_YOUR OBJECTIVE_
Print the listing below word for word, from the line with "This screenshot has" to the line with "click(x=176, y=375)", both lines included. Leave the pictures out.

_DATA PROVIDED_
----------------------------------------

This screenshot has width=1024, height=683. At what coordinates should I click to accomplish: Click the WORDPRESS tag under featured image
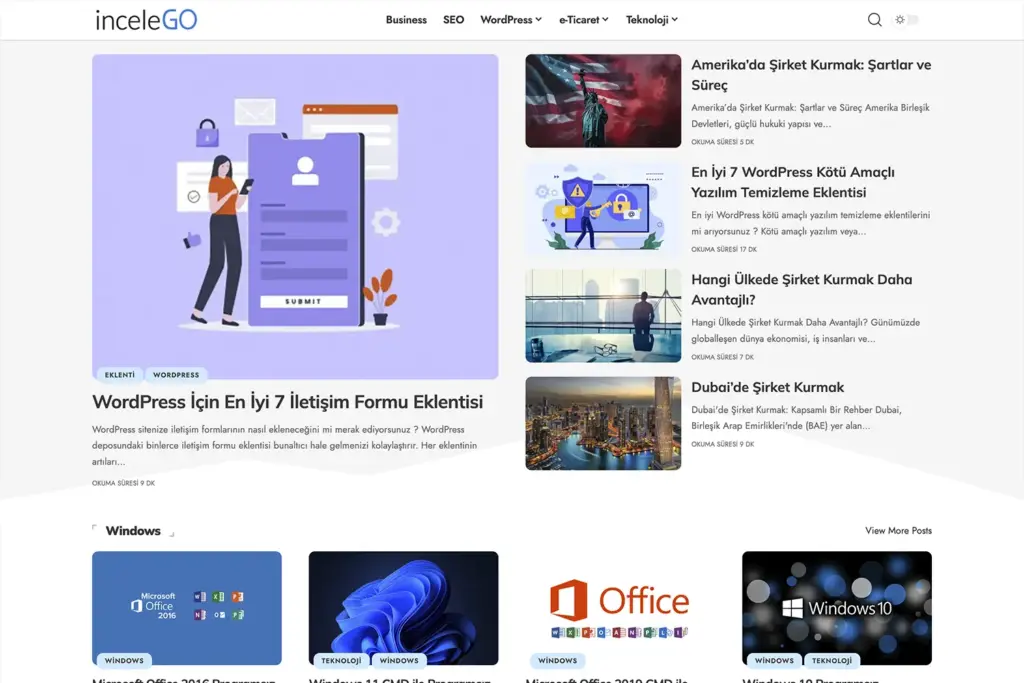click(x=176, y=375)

----------------------------------------

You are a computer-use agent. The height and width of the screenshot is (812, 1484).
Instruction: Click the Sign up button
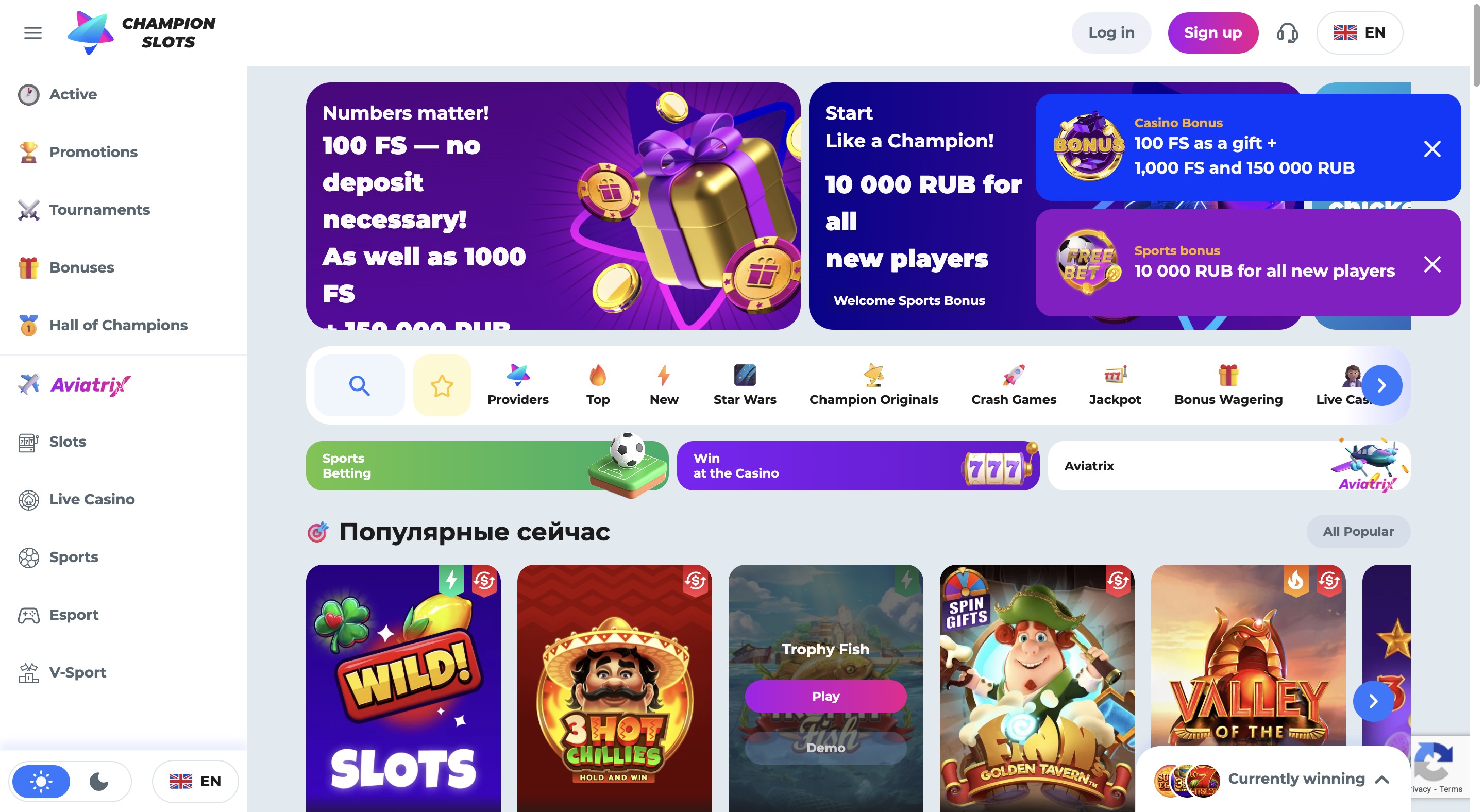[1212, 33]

----------------------------------------

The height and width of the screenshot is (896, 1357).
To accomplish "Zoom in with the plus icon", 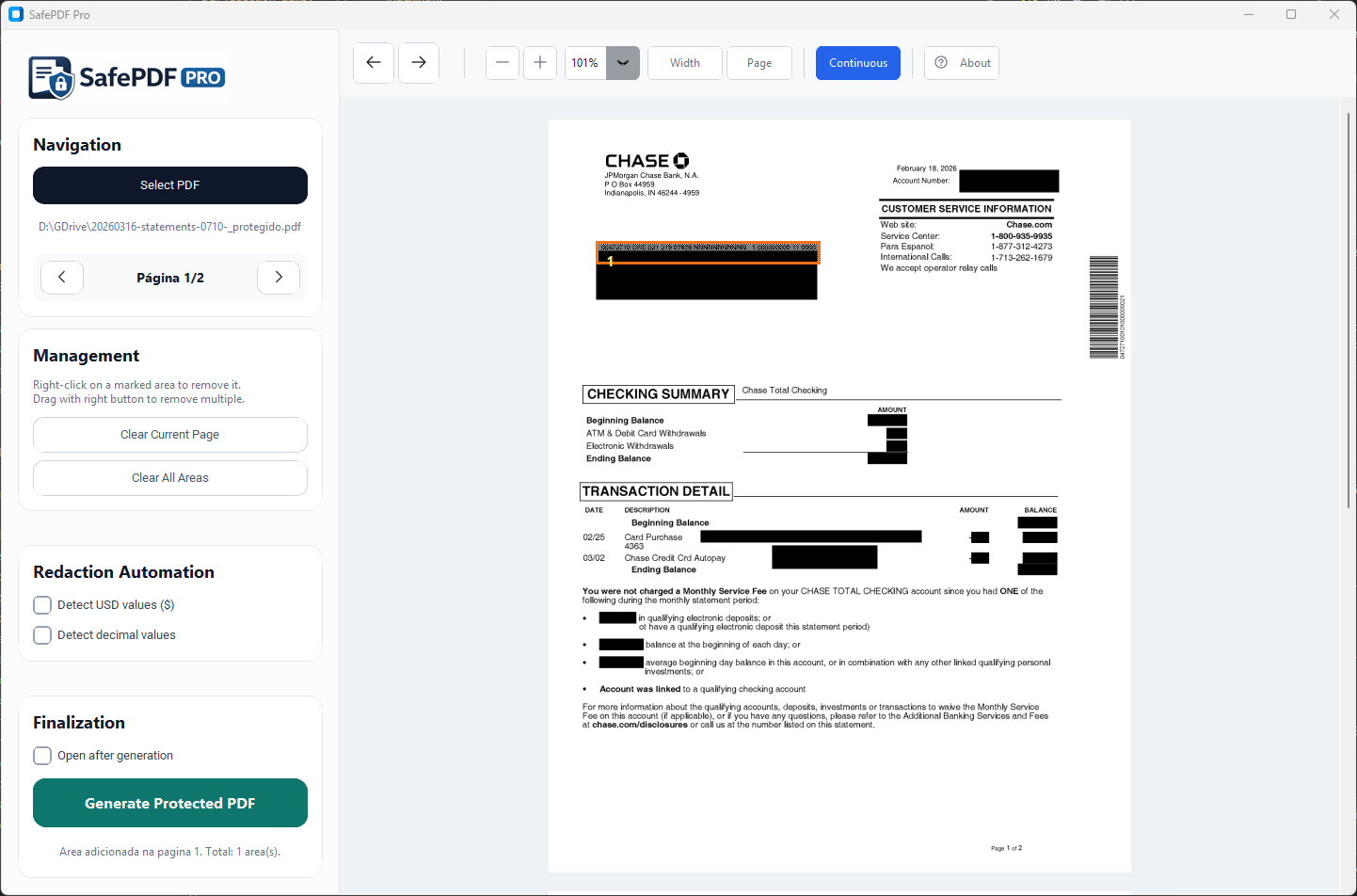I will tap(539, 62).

----------------------------------------

_ANSWER TO THIS PROBLEM_
This screenshot has width=1024, height=683. At what coordinates should I click to accomplish: Click the WORDPRESS tag under featured image
click(x=176, y=375)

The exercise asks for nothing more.